[Saved data entries]
** Begin **
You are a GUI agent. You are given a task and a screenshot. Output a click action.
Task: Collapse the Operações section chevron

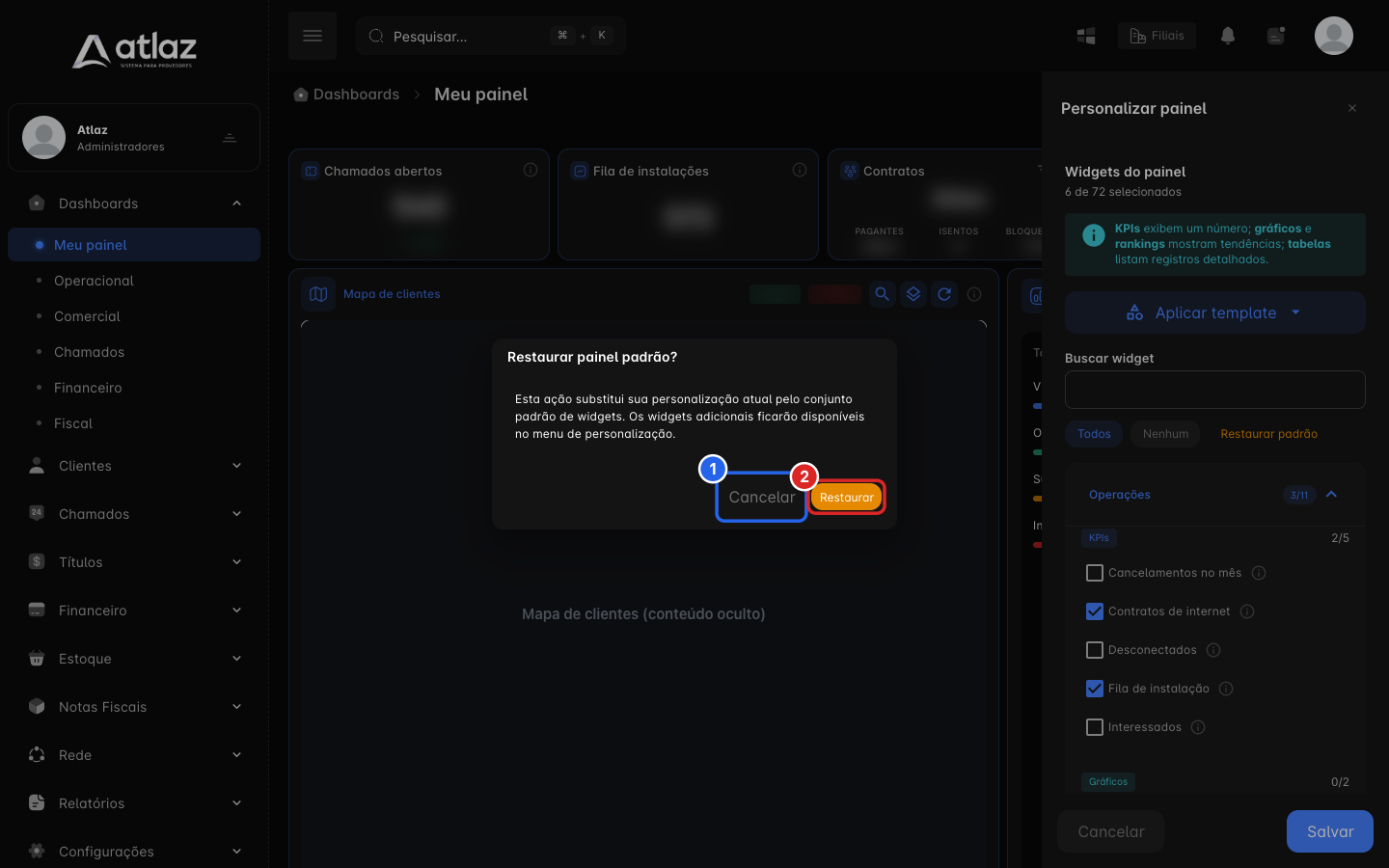click(1331, 495)
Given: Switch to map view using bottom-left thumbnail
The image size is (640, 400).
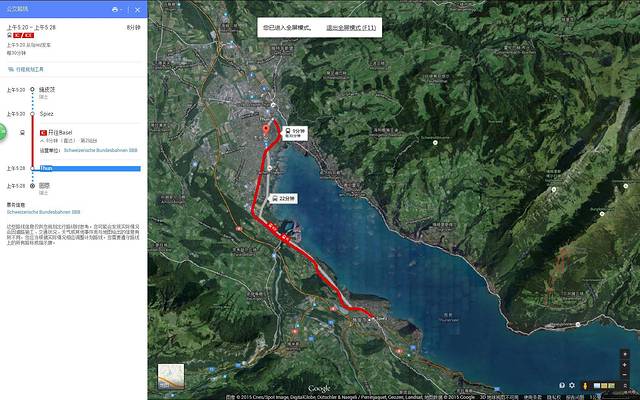Looking at the screenshot, I should click(x=171, y=376).
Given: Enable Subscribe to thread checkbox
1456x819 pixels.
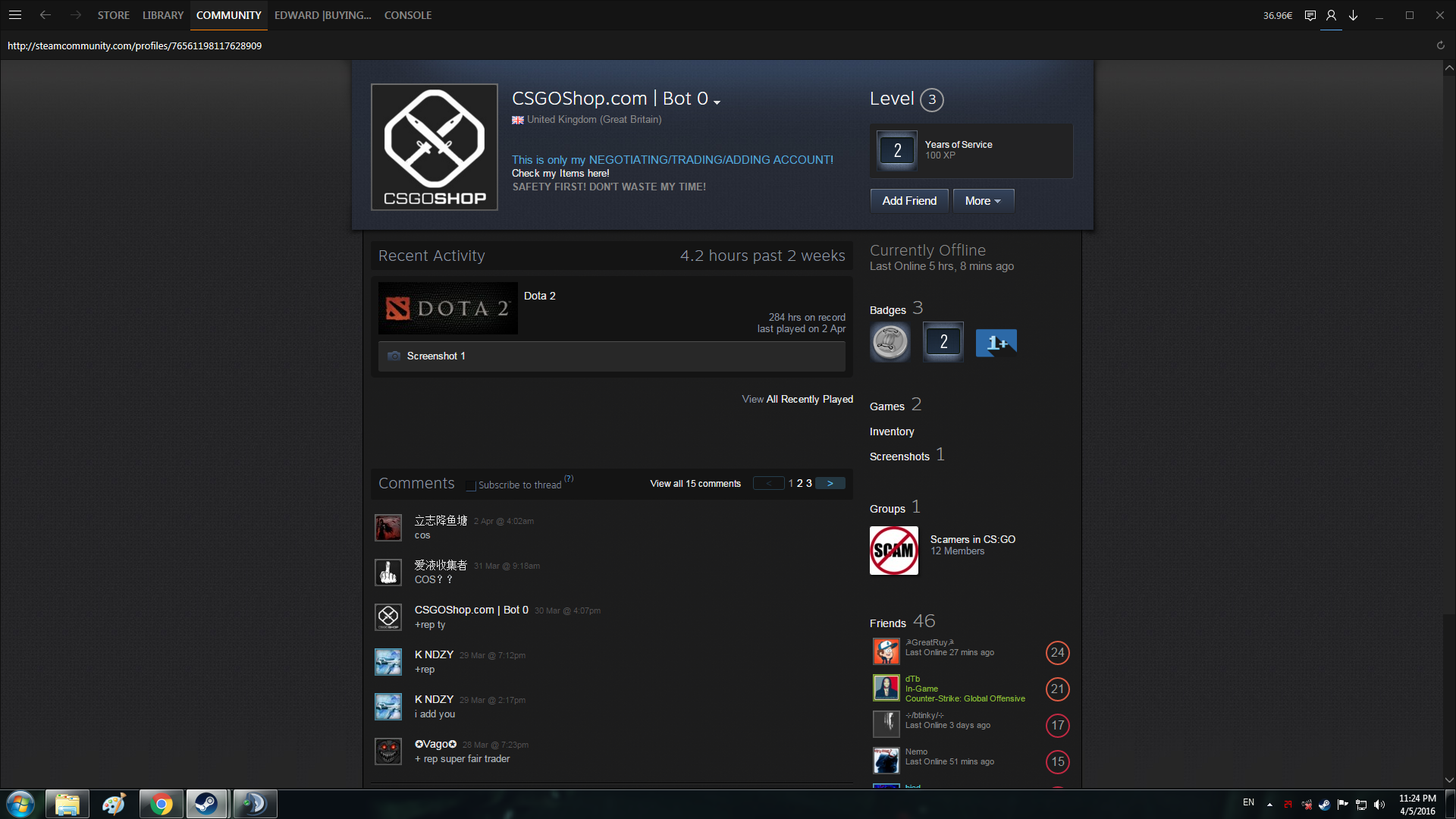Looking at the screenshot, I should tap(471, 485).
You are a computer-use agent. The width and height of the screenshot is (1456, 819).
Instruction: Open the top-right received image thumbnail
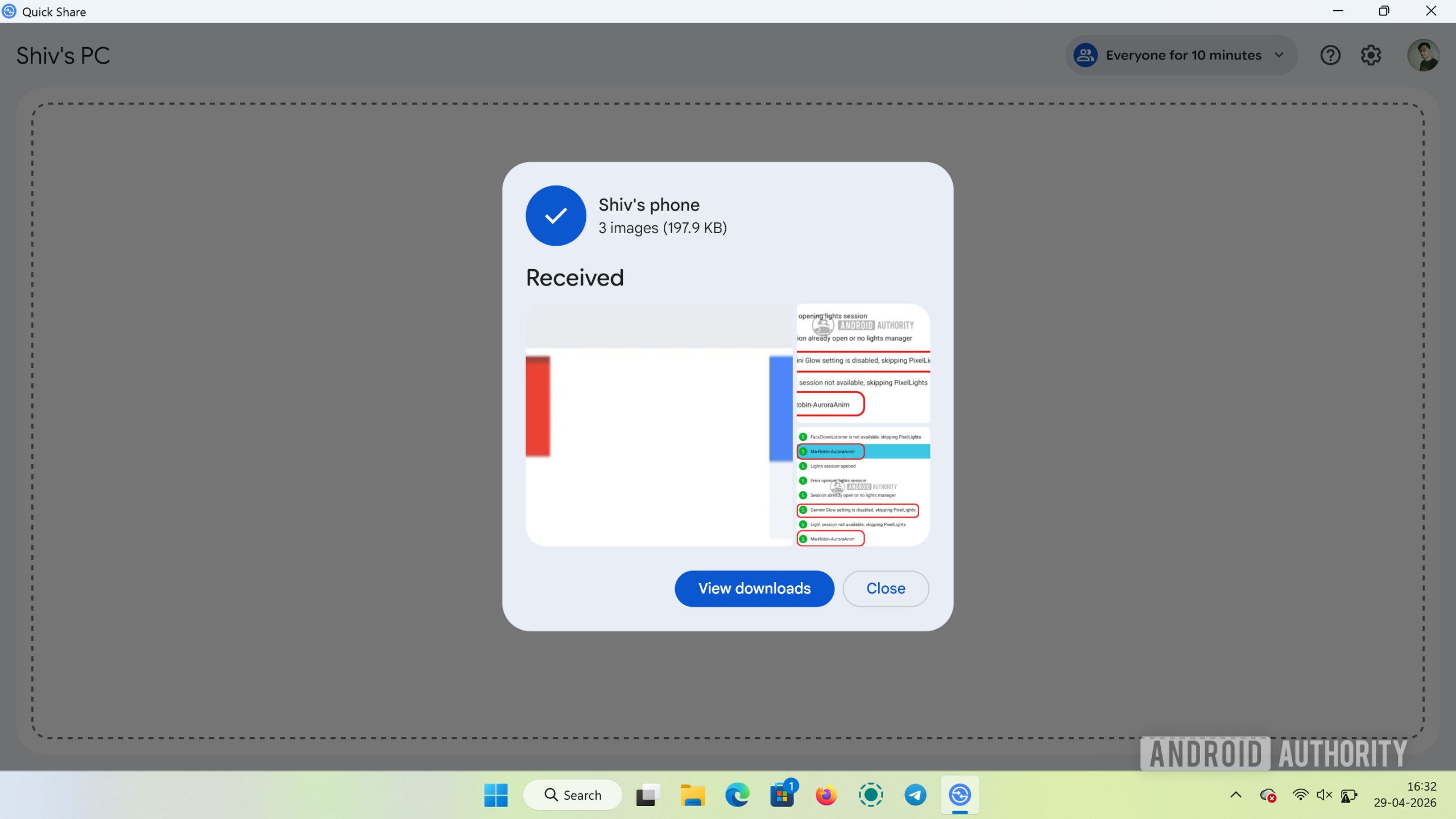pyautogui.click(x=863, y=363)
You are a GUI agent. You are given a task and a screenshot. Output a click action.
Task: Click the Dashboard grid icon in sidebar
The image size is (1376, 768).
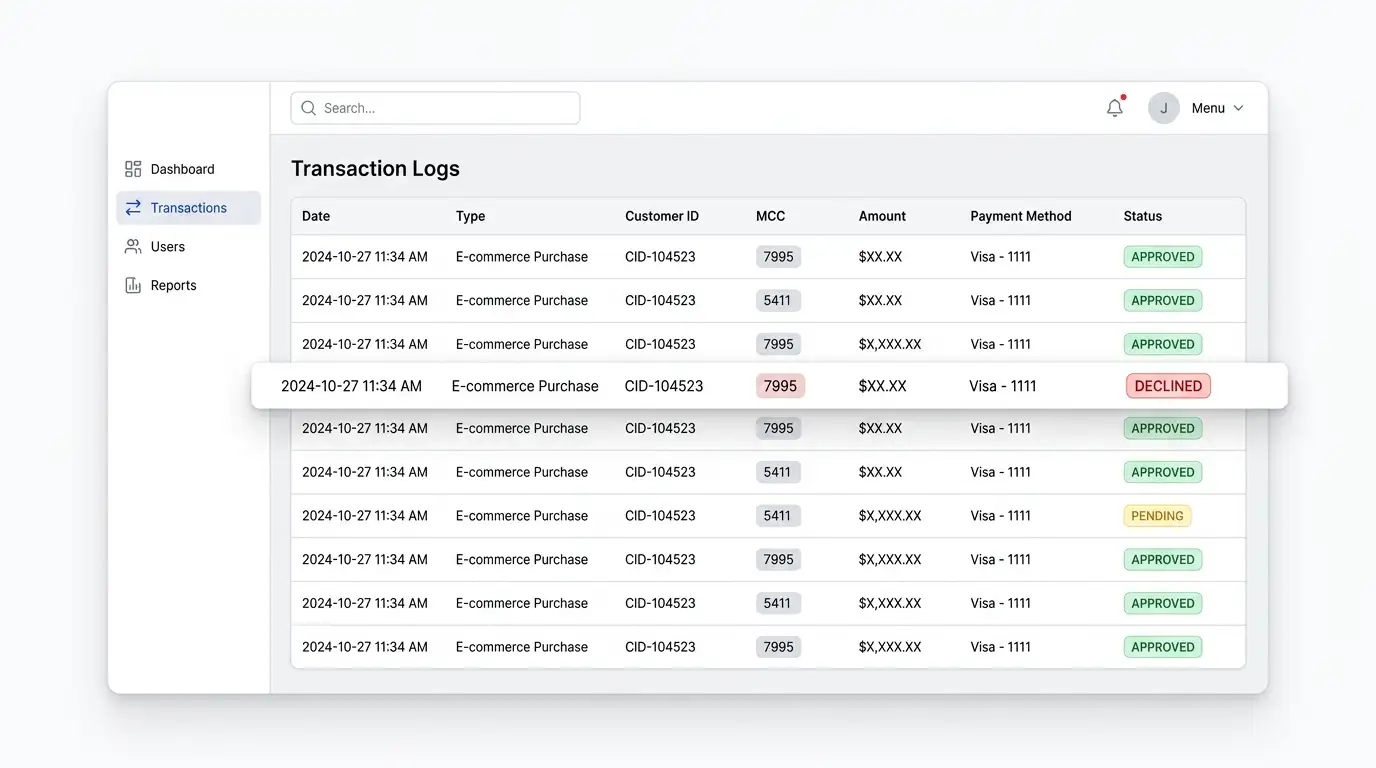[x=133, y=169]
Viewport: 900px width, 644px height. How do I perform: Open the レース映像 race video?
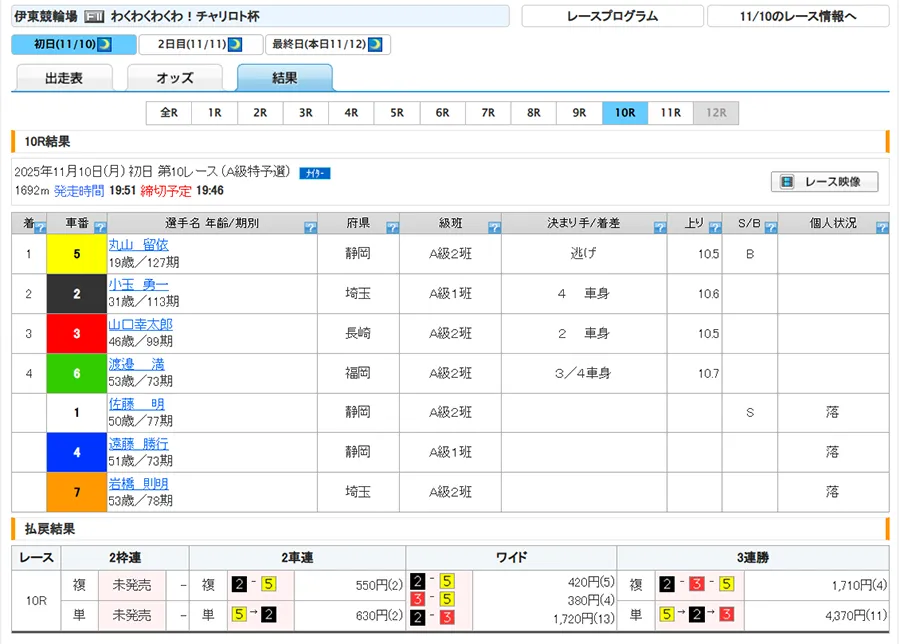point(825,182)
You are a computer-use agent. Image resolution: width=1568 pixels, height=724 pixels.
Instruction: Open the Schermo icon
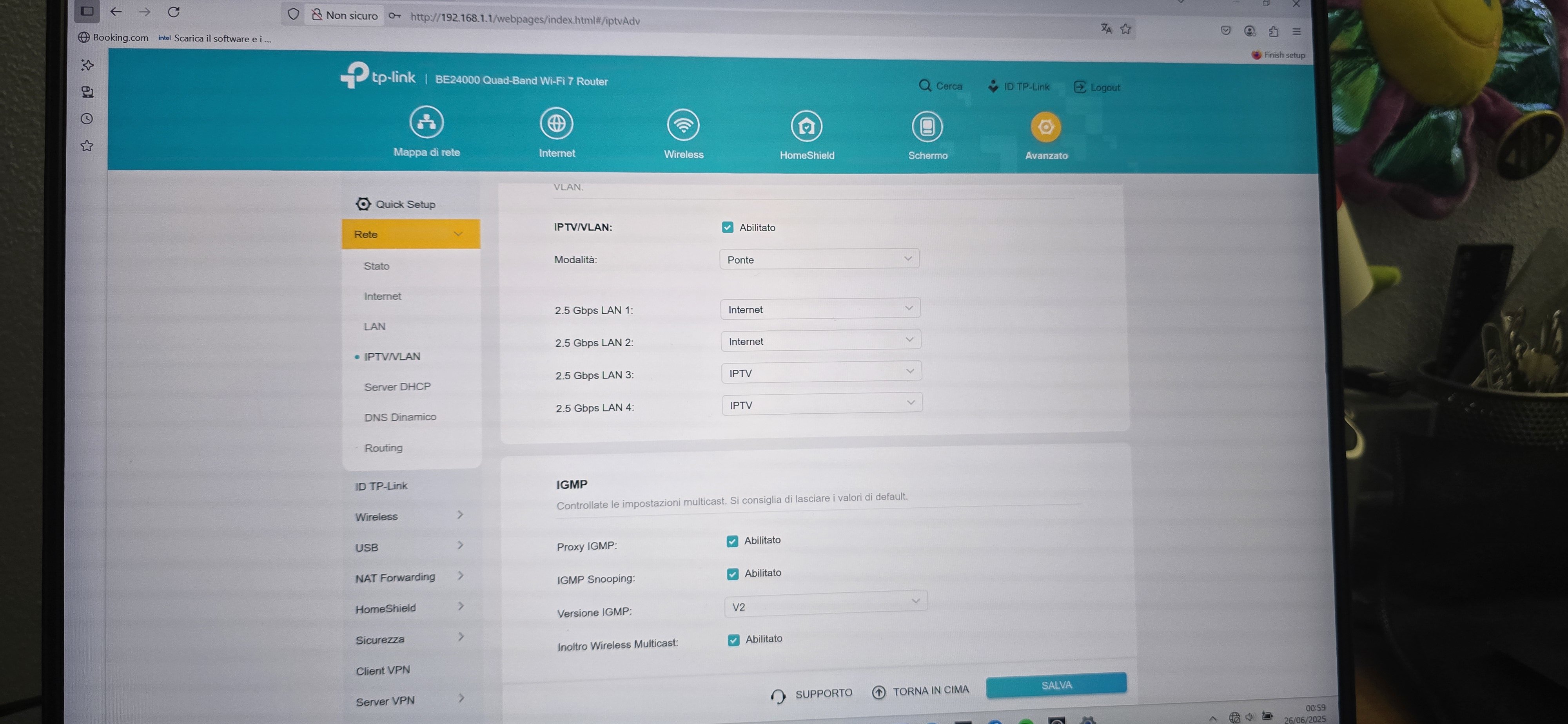pyautogui.click(x=927, y=127)
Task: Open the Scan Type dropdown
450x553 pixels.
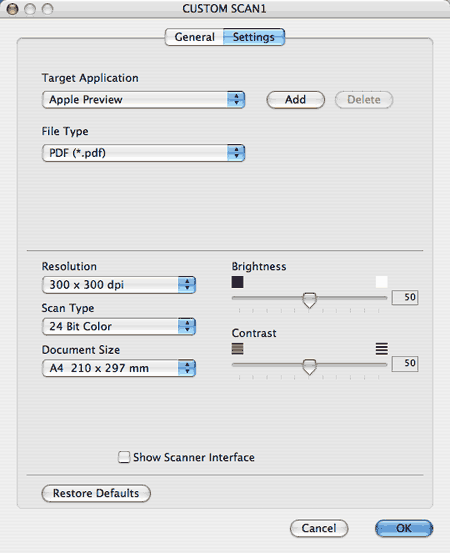Action: coord(119,327)
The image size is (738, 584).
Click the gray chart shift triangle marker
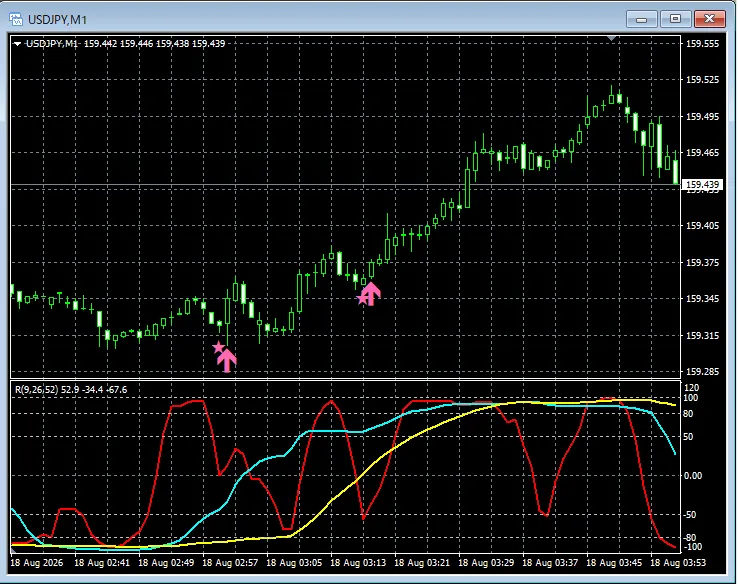[x=611, y=38]
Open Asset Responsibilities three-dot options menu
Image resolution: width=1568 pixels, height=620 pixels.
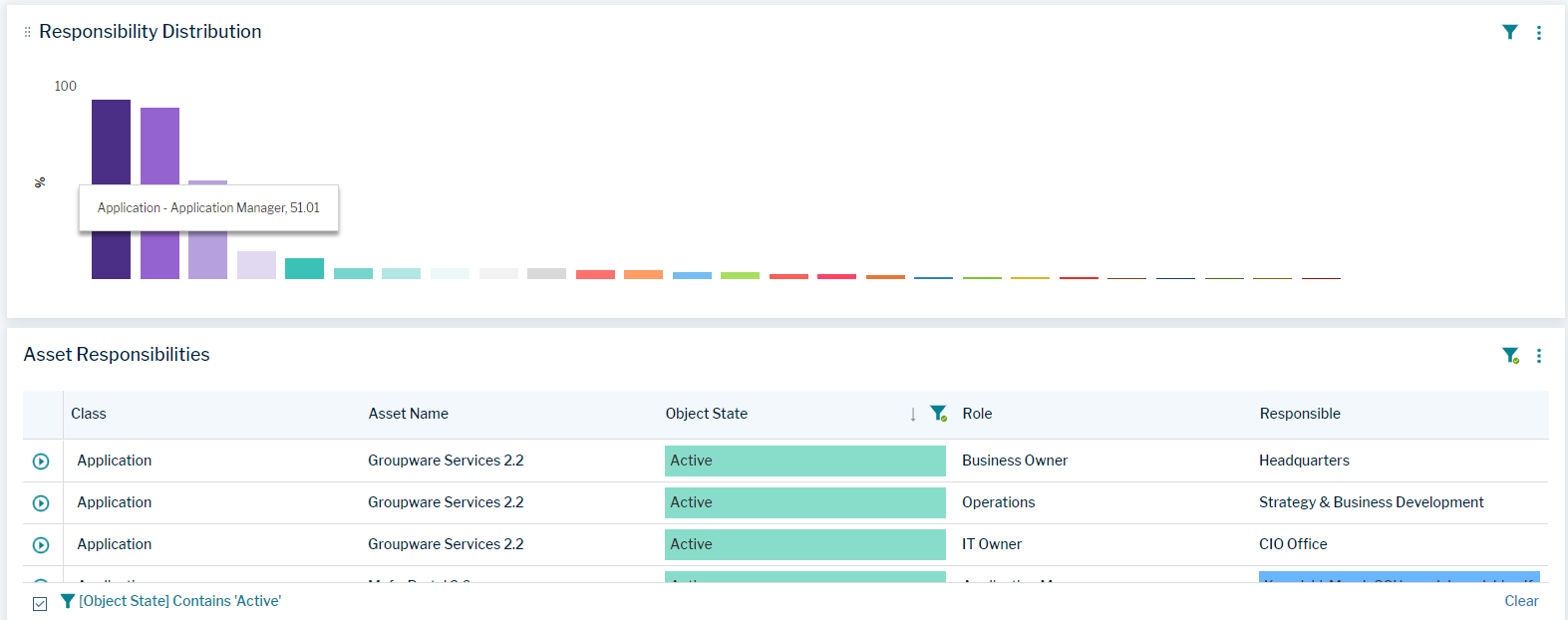point(1538,356)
** End **
- [AIM]: How many lines in the data above contain the string "pixels"? Reply with the number alone.

- [THE ANSWER]: 4